Did retrieval fail? Did the summary miss a decision? Did the action item parser overreach? Did the memory update save the wrong thing? Did the brief pull old context?
Each step has a job. Each job has an output. Each output has a quality bar.
That is how useful agents get built.
Here are a few examples of agents we've built and rely on every day. If you want to try building your own, Papr Work is free to download and free to get started. Check it out here.
Meetings Manager: The Meeting Admin Tax, Automated
Category: Work you hate
Meetings create a hidden admin tax.
Find time. Send the invite. Prep the agenda. Take notes. Write the recap. Send follow-ups. Track decisions. Remember what mattered next time.
None of that is the meeting.
All of it matters.
The Meetings Manager community app starts with a narrow job: capture and summarize the meeting.
Then it builds from there.
It pulls calendar context. Prepares a brief from past meeting history and memory. Records and transcribes the session. Generates a structured summary. Syncs key decisions and follow-ups so they surface later.
Each step does one job.
The result is not a fake chief of staff. It is a meeting workflow with the admin burden stripped out.
That is useful.
X Action Engine: Replace the Social Media Tool, Not the Marketer
Category: Replace a narrow SaaS tool
Most social media tools optimize for volume.
Schedule more. Post more. Track more. Report more.
But many founders and builders do not need a publishing machine. They need a better way to find the right conversations and contribute something worth reading.
The X Action Engine does one job.
It fetches your feed, scores posts by relevance and engagement velocity, selects the top conversations worth joining, and drafts replies in your voice.
No bloated dashboard. No fake analytics theater. No "AI content engine" pretending to replace taste.
The human still decides what to say.
The agent removes the scan-and-draft tax.
That is the right division of labor.
Chief of Staff: Your Personal To Do List
Category: Work you hate
I hate doing personal admin tasks.
I want to spend as little time as possible paying bills, registering kids for camps, filling out paperwork (no pun intended) and organizing any of that.
All this personal work arrives from a variety of sources: email, text, and calendar invites all compete for attention. None of it arrives ranked by importance. All of it arrives as urgent.
The Chief of Staff app starts with one narrow job:
Produce a daily brief.
It pulls from communication and calendar context, identifies what needs attention, and surfaces the few things worth acting on today.
Not everything.
What matters.
From there, it expands into weekly tracking, stale item detection, and in-flight work visibility.
Again, it did not start as a fake executive assistant.

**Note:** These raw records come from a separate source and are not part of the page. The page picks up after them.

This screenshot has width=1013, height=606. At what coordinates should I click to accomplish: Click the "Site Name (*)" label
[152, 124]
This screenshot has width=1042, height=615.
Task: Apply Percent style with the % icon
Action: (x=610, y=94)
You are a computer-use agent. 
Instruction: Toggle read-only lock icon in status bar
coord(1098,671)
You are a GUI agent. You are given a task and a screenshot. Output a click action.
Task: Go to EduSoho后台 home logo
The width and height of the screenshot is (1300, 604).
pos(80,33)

It started as a daily triage machine.
That is why it works.
Relationship Ops: Update Your CRM
Category: Work you hate
Does anyone enjoy updating their CRM?
Literally nobody answered yes to this question.

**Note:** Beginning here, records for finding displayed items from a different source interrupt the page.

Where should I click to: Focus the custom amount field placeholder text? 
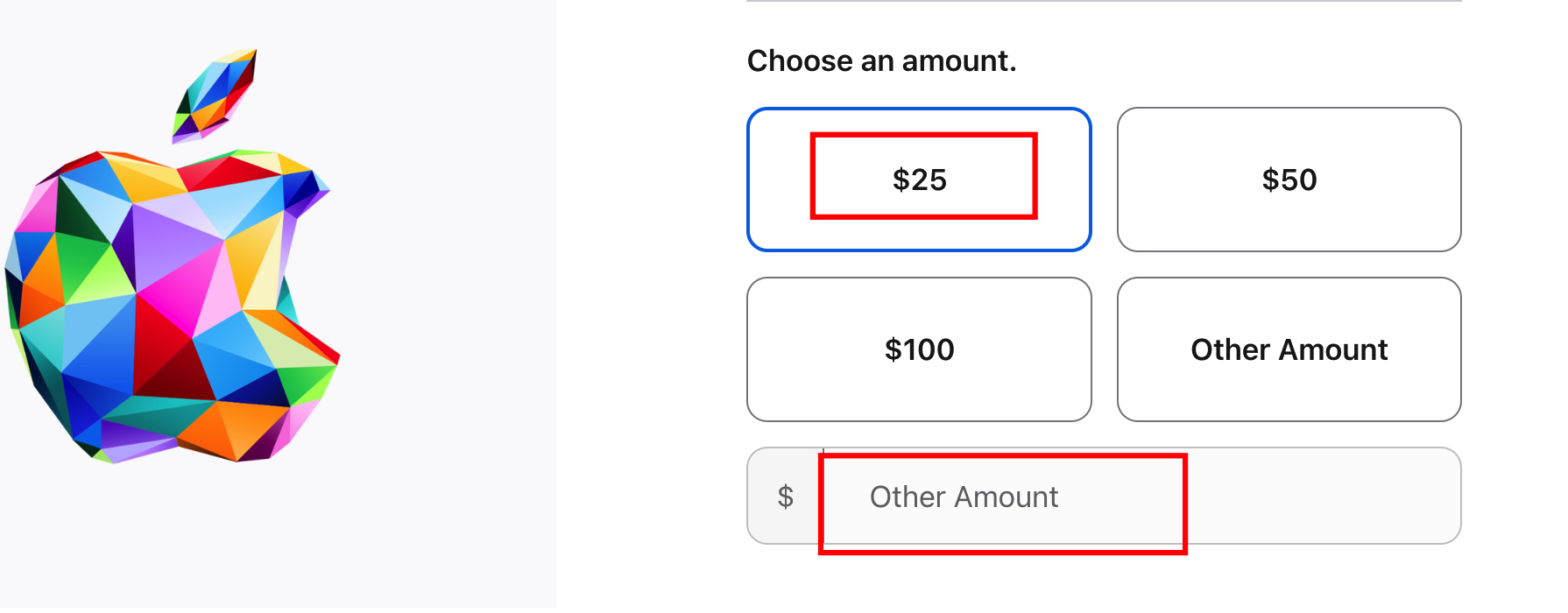point(964,497)
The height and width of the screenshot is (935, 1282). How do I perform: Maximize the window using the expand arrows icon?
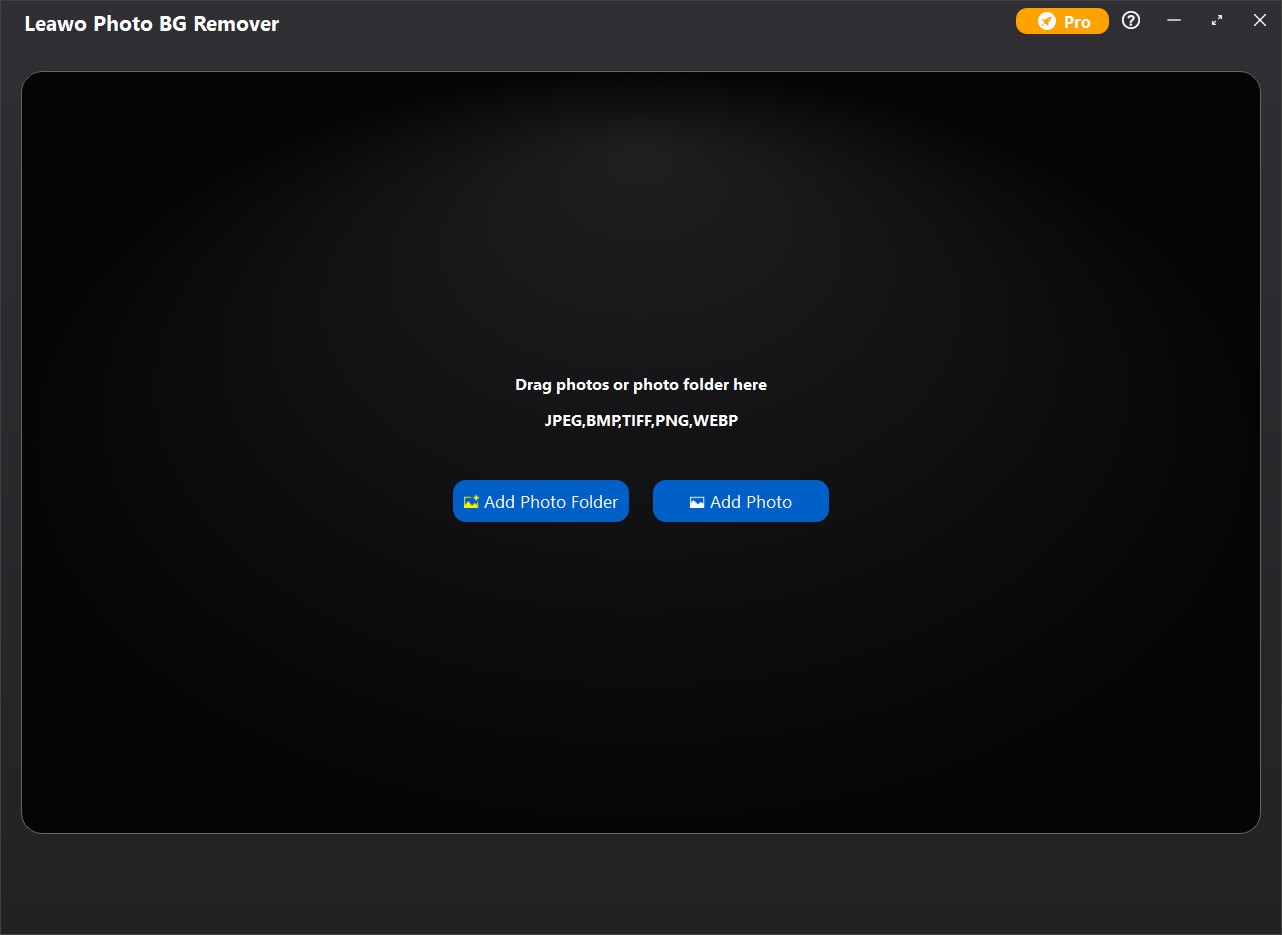[1217, 21]
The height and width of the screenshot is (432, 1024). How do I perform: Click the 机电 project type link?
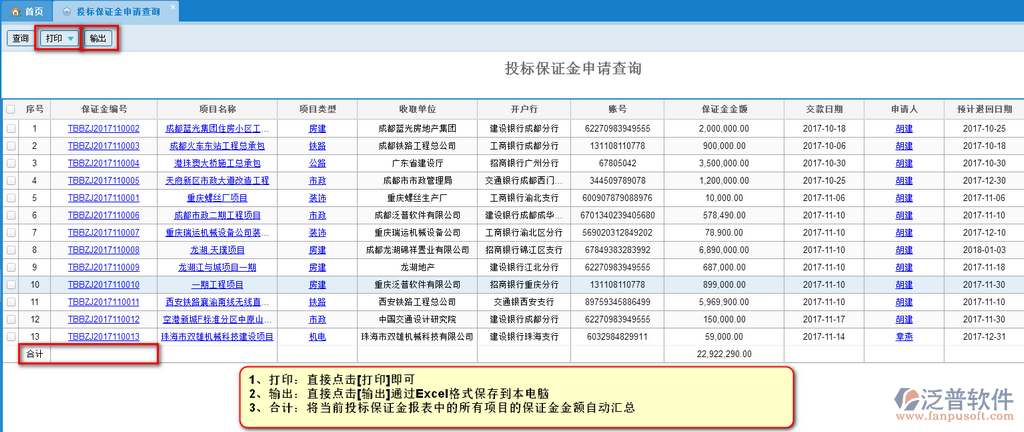[317, 337]
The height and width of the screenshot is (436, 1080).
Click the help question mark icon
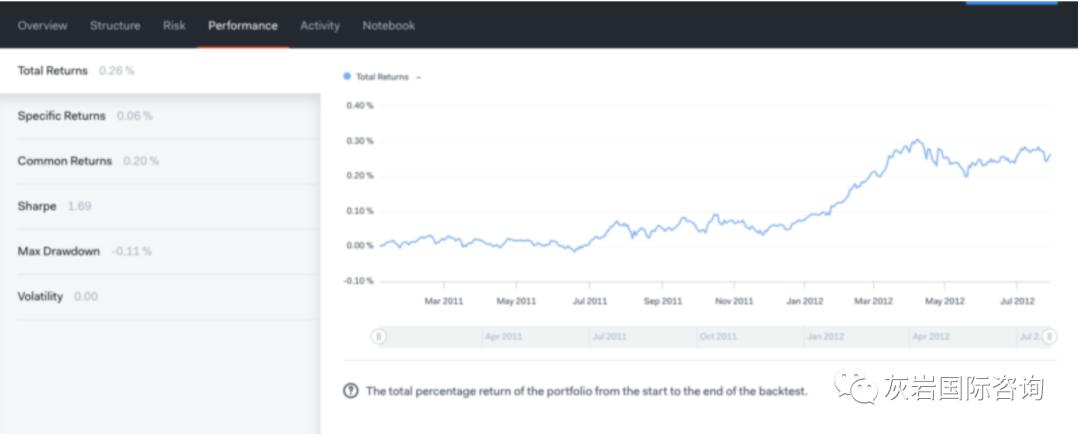351,391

Everyone agrees that they need a CRM. Everyone agrees that they should do a better job updating their CRM. Nobody wants to do it.
It's so manual and so time consuming, that most people either do the bare minimum or do nothing at all.
Relationship Ops does this one task that you hate automatically.
It connects to activity sources, detects relationship signals, proposes CRM updates, and asks for approval.
That is the loop.
The agent logs. The human reviews.
No pipeline theater. No dashboard guilt. No manual data entry ritual.
It replaces a lightweight CRM because it does the real job with less friction.
The Real Playbook
The agent market is full of smoke right now.
Big promises. Fancy demos. Overbuilt workflows. "I replaced my team with AI" posts designed for attention, not truth.
Ignore most of it.
The agents that work follow a simpler pattern:
- They do one useful thing.
- They do it reliably.
- They keep the human in the loop.
- They earn more scope over time.
That is the playbook.
Start with the task you hate most.
Or find the SaaS tool you pay for but barely use.
Pick one job it should do.
Make the output good enough to review, trust, and repeat.
Then build the next layer.
Not because AI should replace your team.
Because the best agents do not start by replacing people.
They start by removing the work people should never have been doing manually in the first place.